O FAZENDEIRO E O CAPETA
A muitos anos atrás, quando o interior do estado ainda era conhecido como sertão, num pequeno povoado perdido neste mundo de meu Deus morava um velho fazendeiro, muito rico, muito poderoso, o homem tinha fazendas esparramadas por toda a região, dizem que ao todo passava de meia duzia, sem contar as propriedades que tinha na cidade grande e na capital. Apesar desta fortuna toda, o homem levava uma vida modesta e o lugar que mais gostava era a pacata cidadezinha donde nasceu e ali o danado se sentia a vontade, não gostava de falar de sua fortuna e muito menos de seus familiares, a esposa e os filhos nunca foram vistos na região.
O homem não era uma pessoa de má índole e por causa desta fortuna toda sobre o dito cujo recaia um comentário, diziam os mais antigos moradores do lugarejo que o infeliz nascera pobre, seus pais não tinham um gato pra puxar pelo rabo, nasceu e cresceu na maior miséria e assim viveu até a sua juventude quando, diziam as más línguas, o ambicioso homem fez um trato com o coisa ruim, a partir deste momento, as coisas na vida dele mudaram da água para o vinho, aos poucos foi adquirindo bens, as propriedade vizinhas eram vendidas para o homem e para ajudar nos seus negócios, uma geada assolou a região, os plantadores de café descontentes, preferindo arriscar a sorte na capital, acabaram vendendo suas terras tão barata que diziam que haviam entregado a bacia das almas, verdade e que em pouco tempo o homem se enricou de tal forma que é difícil calcular o valor de seu patrimônio.
Não só pela riqueza em si, mas pelo boato do famigerado pacto com o capeta, que o homem gostava de deixar bem claro que fizera este trato e que o demônio daria a ele a vida eterna, afirmando com convicção e todo sorridente que iria ficar no mundo pra semente por isso não se preocupava com nada, nem com os dizeres das beatas que viviam atazanando sua vida com referencia a religião nem com a mentalidade do povo simples da região que acreditavam piamente em suas palavras, embora não sendo uma pessoa má, apesar de incrédulo ate a ultima gota, os sertanejos depositavam no Nho Tonico toda confiança, sua palavra era lei, ninguém contestava, assim se o Nho Tonico falou, ta falado e pronto.

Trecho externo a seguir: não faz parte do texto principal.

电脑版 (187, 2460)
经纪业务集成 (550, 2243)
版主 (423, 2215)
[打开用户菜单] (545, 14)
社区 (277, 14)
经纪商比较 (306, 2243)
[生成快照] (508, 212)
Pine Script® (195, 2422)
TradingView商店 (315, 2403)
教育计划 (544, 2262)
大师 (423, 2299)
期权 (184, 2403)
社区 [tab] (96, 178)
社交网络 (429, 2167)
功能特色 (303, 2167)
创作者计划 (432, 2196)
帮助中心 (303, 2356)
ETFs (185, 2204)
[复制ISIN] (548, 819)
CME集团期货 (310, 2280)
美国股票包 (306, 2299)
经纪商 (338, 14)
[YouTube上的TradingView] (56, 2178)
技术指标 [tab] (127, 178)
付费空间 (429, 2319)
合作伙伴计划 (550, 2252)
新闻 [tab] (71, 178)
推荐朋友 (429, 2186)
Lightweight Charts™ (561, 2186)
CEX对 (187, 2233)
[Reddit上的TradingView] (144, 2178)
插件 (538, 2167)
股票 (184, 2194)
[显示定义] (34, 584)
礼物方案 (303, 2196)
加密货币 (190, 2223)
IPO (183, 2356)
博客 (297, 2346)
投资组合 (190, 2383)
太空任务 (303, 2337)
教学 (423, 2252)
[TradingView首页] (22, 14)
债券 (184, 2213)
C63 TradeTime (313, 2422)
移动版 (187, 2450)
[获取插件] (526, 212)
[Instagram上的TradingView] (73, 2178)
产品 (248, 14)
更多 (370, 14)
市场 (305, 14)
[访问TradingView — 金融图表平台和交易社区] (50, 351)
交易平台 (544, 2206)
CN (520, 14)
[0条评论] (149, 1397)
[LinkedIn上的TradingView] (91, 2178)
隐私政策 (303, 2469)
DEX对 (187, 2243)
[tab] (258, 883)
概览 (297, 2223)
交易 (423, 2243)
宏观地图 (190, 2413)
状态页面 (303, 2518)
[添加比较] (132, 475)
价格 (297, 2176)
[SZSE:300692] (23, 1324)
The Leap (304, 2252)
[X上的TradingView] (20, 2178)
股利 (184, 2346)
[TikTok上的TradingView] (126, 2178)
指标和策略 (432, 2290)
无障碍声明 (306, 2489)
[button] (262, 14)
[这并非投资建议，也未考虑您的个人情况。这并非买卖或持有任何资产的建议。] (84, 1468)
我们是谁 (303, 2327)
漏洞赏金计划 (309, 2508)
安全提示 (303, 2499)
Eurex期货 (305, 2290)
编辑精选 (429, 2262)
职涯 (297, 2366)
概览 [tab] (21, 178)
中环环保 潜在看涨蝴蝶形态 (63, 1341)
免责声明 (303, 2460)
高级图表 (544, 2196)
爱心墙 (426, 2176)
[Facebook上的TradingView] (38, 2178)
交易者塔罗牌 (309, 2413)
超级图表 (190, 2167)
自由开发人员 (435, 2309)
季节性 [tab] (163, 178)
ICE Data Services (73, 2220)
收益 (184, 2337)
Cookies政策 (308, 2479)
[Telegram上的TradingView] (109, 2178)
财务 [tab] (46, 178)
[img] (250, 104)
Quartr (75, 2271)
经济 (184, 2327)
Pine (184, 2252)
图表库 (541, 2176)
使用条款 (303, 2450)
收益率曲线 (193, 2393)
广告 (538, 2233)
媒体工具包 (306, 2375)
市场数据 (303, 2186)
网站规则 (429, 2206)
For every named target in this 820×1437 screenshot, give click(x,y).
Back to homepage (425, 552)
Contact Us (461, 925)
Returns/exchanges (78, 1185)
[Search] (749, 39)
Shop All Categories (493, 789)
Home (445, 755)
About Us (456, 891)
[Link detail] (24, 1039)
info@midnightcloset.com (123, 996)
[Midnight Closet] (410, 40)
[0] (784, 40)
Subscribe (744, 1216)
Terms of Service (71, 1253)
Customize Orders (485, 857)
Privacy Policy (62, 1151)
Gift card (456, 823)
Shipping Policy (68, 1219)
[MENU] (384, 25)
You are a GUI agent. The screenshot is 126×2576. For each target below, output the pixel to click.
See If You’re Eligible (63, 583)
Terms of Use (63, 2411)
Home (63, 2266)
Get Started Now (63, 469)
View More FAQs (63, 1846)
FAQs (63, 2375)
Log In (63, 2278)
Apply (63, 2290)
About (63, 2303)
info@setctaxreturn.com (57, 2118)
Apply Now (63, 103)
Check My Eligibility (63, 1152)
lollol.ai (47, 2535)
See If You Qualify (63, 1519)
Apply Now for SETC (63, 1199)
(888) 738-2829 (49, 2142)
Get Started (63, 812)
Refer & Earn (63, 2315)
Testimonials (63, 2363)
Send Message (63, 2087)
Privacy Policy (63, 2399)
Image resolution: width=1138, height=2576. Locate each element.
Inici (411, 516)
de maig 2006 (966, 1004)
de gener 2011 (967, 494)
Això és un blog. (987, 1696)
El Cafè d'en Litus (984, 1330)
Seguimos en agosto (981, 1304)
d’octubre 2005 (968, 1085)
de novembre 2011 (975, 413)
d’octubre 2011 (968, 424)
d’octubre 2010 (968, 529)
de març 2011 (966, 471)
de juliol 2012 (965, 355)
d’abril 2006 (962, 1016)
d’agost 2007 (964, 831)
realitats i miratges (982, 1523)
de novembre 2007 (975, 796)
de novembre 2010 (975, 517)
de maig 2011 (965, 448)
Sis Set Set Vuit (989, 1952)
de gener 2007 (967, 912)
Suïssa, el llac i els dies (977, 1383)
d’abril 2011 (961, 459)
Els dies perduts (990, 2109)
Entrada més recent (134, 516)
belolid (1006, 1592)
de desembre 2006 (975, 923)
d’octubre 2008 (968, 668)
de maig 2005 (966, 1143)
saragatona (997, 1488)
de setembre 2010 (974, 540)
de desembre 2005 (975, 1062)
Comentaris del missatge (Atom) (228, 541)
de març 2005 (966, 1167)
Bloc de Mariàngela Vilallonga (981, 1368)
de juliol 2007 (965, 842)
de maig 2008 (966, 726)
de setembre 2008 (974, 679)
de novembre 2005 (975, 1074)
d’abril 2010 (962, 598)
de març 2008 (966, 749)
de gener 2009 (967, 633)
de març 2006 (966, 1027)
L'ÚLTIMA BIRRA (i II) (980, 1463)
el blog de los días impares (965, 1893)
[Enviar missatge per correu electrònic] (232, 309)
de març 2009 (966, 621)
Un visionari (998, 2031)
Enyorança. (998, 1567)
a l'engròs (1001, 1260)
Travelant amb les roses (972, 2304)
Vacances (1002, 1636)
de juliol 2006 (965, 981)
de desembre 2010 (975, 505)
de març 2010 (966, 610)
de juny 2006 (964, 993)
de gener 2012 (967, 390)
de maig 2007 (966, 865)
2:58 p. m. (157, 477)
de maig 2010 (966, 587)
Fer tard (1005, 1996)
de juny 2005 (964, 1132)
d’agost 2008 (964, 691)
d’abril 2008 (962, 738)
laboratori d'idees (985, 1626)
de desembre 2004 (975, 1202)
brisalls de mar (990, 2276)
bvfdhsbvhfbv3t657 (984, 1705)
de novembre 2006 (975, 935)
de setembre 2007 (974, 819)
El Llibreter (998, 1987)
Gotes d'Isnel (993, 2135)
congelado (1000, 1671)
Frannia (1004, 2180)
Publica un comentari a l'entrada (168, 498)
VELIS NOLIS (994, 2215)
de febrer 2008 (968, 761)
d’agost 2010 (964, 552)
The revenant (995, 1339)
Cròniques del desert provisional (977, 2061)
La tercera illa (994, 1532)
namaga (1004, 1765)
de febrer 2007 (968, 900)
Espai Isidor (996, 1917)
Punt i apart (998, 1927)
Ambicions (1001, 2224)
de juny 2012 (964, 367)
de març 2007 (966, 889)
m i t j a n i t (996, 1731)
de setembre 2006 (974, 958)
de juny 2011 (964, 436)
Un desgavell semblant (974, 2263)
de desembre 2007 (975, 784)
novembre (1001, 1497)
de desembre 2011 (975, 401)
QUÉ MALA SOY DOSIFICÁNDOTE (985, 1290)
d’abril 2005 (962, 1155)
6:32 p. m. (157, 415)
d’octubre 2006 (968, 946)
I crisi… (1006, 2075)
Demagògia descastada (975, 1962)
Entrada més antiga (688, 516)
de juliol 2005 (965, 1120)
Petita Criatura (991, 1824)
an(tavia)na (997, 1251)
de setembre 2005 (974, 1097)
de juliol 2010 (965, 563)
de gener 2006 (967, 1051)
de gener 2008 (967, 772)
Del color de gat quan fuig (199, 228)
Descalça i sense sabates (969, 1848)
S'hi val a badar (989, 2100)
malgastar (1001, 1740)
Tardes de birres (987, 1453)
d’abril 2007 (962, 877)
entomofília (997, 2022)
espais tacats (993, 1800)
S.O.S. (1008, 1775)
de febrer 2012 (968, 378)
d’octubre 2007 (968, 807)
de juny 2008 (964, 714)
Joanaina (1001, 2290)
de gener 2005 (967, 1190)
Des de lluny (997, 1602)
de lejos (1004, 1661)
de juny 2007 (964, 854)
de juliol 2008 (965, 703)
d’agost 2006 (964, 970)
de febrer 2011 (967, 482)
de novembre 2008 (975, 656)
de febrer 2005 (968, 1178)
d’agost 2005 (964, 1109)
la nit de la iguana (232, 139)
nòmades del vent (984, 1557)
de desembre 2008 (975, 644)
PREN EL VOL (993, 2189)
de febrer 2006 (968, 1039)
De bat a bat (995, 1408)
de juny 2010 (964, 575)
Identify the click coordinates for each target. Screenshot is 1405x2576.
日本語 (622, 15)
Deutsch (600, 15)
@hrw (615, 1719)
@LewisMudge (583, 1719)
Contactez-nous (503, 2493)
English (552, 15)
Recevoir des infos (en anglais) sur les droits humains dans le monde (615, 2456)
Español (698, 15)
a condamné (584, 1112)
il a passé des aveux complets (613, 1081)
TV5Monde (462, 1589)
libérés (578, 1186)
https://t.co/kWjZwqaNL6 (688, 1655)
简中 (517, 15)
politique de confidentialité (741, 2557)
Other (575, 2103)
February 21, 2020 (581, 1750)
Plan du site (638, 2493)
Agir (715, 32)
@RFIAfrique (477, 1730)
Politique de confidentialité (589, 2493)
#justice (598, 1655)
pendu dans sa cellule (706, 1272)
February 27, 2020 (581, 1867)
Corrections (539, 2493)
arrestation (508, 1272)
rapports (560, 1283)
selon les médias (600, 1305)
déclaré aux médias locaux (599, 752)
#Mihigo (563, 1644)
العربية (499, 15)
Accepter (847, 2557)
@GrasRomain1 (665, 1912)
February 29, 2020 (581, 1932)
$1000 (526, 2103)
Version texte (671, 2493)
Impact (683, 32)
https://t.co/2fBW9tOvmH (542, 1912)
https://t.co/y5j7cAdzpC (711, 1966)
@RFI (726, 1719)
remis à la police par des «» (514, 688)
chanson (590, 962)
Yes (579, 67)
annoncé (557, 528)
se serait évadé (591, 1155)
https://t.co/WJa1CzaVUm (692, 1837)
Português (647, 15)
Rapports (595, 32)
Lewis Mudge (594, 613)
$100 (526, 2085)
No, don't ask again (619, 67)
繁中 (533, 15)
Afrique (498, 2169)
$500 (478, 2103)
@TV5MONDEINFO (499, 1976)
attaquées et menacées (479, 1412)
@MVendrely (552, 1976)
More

Vai daí que certo dia correu pelo bairro a noticia que o velho ficou doente, também pudera o homem já havia passado e muito dos noventa anos de idade, a principio os sertanejos não acreditavam pois isso ia contra o conhecido e falado trato com o excomungado e tinham certeza que o todo poderoso do Nho Tonico jamais iria morrer, mas como boato é boato e o costume era visitar as pessoas acamadas, depois de algumas visitas, ai ninguém mais segurou o povaréu, a noticia espalhou como fogo em palha seca que o fazendeiro estava muito doente e toda noite lá estavam uma dezena ou mais de compadres comprometidos com o lendário homem na tentativa de ajudá-lo a passar a noite, visto que realmente o homem aparentemente encontrava prestes a morrer.
Numa destas noites, lá na cozinha as beatas recitavam o rosário em intenção ao ateu, clamando a Deus para com aquela alma sofrida e para que na sua infinita misericórdia o libertasse de tal juramento, ao redor do leito os homem quase que cochilavam ao clarão de uma lamparina de querosene apoiada sobre um suporte na parede do quarto do enfermo, quando ouviu o barulho de um tropel. Os homens despertaram do sono, a reza silenciou na cozinha e instantes depois entrou no quarto um estranho homem de capa preta, não cumprimentou ninguém, debruçou sobre a cama do moribundo, pegou-o no colo e da mesma forma que havia entrado, saiu carregando o velho fazendeiro nos braços, ninguém ali teve coragem para se opor e dizem que chegaram até a sentir um cheiro terrível de enxofre no ar, o estranho saiu pelo terreiro, sumiu na escuridão da noite, ouviu-se o barulho do tropel se afastando e no contraste entre o céu estrelado e a terra, na linha do horizonte por onde passava o estradão, puderam ver a silueta de uma carruagem que desapareceu atrás dos montes.
Chicó, um pobre coitado que vivia bêbado pelos botecos porem velho companheiro do fazendeiro desde os tempos da infância e com quem não tinha segredos, garantia que foram os próprios filhos, todos doutores na capital, que sabendo da fragilidade da saúde do pai, enviaram naquela noite pessoal de confiança para levar o velho turrão até eles, visto que este não queira se mudar para a cidade grande de jeito nenhum. Conta meu avo que os sertanejos não deram credito Chicó e afirmavam de pé junto que foi o próprio capeta que veio buscar o velho ainda em vida conforme prometerá e verdade ou não, só se sabe que nunca mais tiveram noticias do fazendeiro.